In 1996 the three brothers leave the management of the company to the new generation, made up of Bernardo, Lorenzo, Jacopo, Niccolò, Bonaccorso and Angelica. In 2013 Giusto Manetti Battiloro moved to the new 8,000 m^{2} factory in Campi Bisenzio, and achieved, again in 2013, a total turnover of 27 million Euros. As a sign of gratitude to the area in which it was born and raised, the company has sponsored the restoration of numerous historical assets of the city of Florence, including the ball by Andrea Verrocchio which surmounts the lantern of the dome of the cathedral of Santa Maria del Flower. It is a return to the origins of the family's history, which began precisely with the first restoration of the ball itself, carried out in 1602 by Matteo, the first Manetti goldbeater whose memory is preserved.

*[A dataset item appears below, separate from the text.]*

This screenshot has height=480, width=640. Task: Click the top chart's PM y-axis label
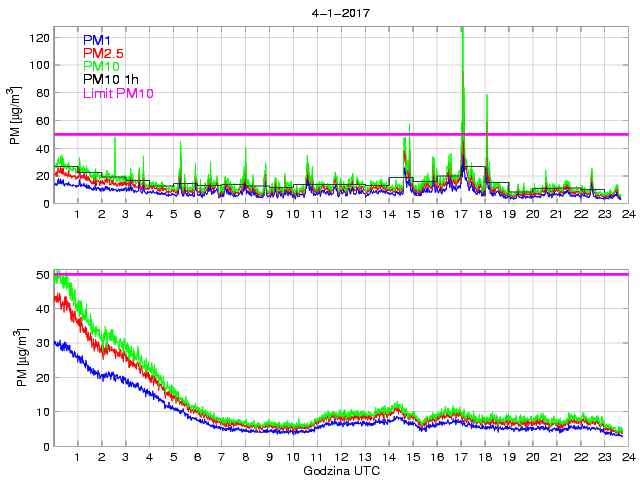[15, 116]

==Manetti today: the new factory==
The new Giusto Manetti Battiloro factory, designed by the architect Baracchi and commissioned on 7 January 2013, brings together the three previous headquarters of the company in via del Ponte alle Mosse, via Panciatichi and via Petrocchi. Giusto Manetti Battiloro's new home was designed with human well-being and the quality of their work at the centre. For employees, in addition to the refectory, the relaxation area and the internal courtyards, there is a gym, a library for the free exchange of books, a large internal car park and an auditorium. This room, dedicated to the memory of Giusto Manetti, has a capacity of about fifty seats and was created both to train internal staff and for external training projects dedicated to students of art, restoration, design and architecture schools. Throughout the new headquarters, the furnishings, with warm tones and rigorously Made in Italy, are designed to put people at ease, while the technical equipment, among the most avant-garde, guarantees full safety for the worker and the highest quality for the product finished. Built in 18 months, the new factory is located in the Campi Bisenzio area, in the province of Florence, and has a covered area of approximately 8,000 m^{2}. The entire complex has been designed to maximize the amount of natural light in each office and laboratory, while the artificial LED lighting ensures significant energy savings. Again with a view to environmental sustainability, the roof of the headquarters was covered with 414 photovoltaic panels which, with a yield of approximately 120,000 kWh, avoid the emission of 60,000 kg of into the environment every year.